1. No work shall be deemed suitable and benefits shall not be denied to an otherwise eligible individual for refusing to accept new work if the wages of the work offered are substantially less favorable to the individual than those prevailing for similar work in the locality.

2. The key words and phrases are:

a. "Similar work." Is work closely related to the job being considered and generally recognized as of the same type. Actual comparison of jobs must be made on the basis of the similarity of the work done without regard to title; that is, the similarity of the operations performed, the skill, ability, knowledge required, and the responsibilities involved. Other factors such as hours of employment, permanency of the work, unionization, vacation, sick, and retirement benefits are conditions of work and should be considered only after the question of what is similar work is decided.

b. "Locality." Conditions offered are to be compared with the conditions of similar work in the locality where the work is to be done. In establishing the competitive labor market locality for an occupation, the dominant considerations are the location of the establishments employing similar services; the area from which workers are normally drawn to supply the needs of these establishments; the commuting practices and ease of transportation in the locality; and the customary migration pattern of the workers in the occupation.

c. "Wages." The customary practice of the trade in the area should be used in determining what constitutes wages. The comparison of wage rates alone, however, is not always sufficient to determine if the wages offered a claimant is substantially less favorable than those prevailing for similar work in the locality. Earnings are frequently affected not only by the wage rate and hours of work, but also by the method of payment, the overtime practices, and various extra bonuses and premiums. Only by taking all of the factors which would affect the claimant's earnings, and those of most workers in similar employment in the locality into consideration can it be determined whether the wages offered are less favorable than those prevailing.

d. "Prevailing." The prevailing wage means the most outstanding or commonly paid rate for the largest number of workers enjoyed in similar work in a locality. The model rate has generally been recognized as that prevailing where less than a majority, but as many as 40% of the workers in similar work are paid at the same rate. Therefore, when there is a single rate at which at least 40% of the workers in similar work are employed, that rate is prevailing.

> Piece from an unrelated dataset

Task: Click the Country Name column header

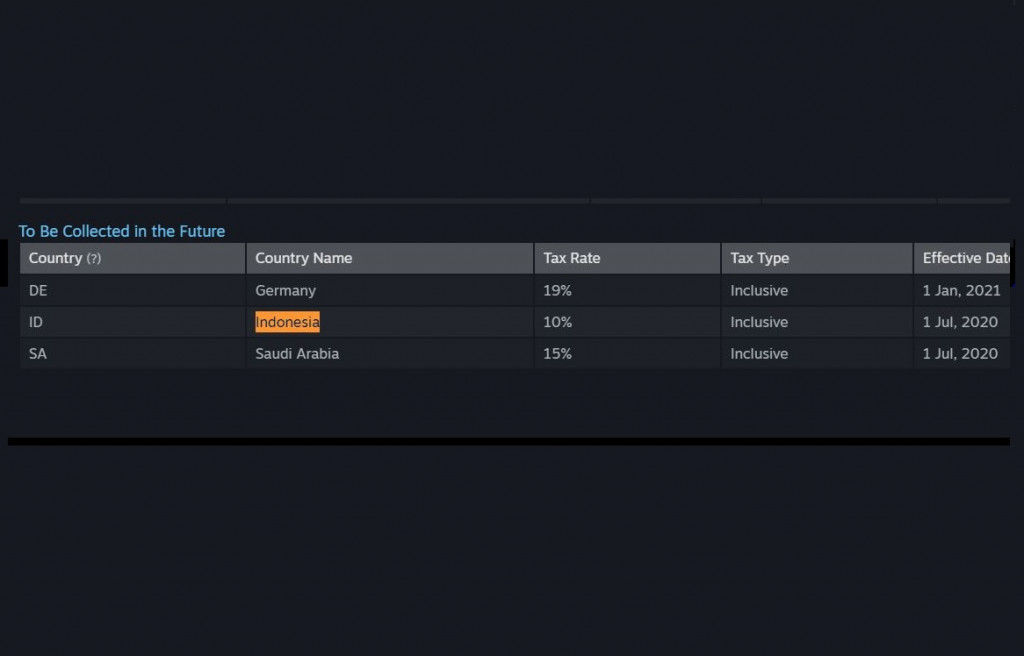Action: [303, 258]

In the event there is no 40% mode, the prevailing rate may be determined by using the average or median wage as the standard for comparison, based on the best information available. The prevailing starting rate should be obtained in the same manner as the prevailing rate. The mode, must of necessity, be used in determining the prevailing conditions of work when fringe benefits are involved, since fringe benefits cannot be measured in numbers and cannot be averaged.

e. "Substantially less favorable." The meaning of the phrase "substantially less favorable to the individual" cannot be determined in terms of any fixed percent age, amount, or degree of difference. Both the actual conditions of the work in question and the extent of the difference, as well as its effect on the worker must be considered. The basis for comparison in each case insofar as they can be determined is the conditions under which the greatest number of workers in the particular occupation are employed in the locality. If the conditions of the offered work and those prevailing are known, it is usually easy to determine whether the difference is of a material or substantial nature or is of no real consequence. However, in borderline cases, where it is not clear whether the difference is material, the claimant should not be subject to a disqualification for refusing work unless it is reasonably certain that the conditions on the job are not substantially less favorable than those prevailing for similar work in the locality.

(Former rule number - Refusal of Work 500. - 500.7. Former rule repealed, new Section R6-3-53500 adopted effective January 24, 1977 (Supp. 77-1).)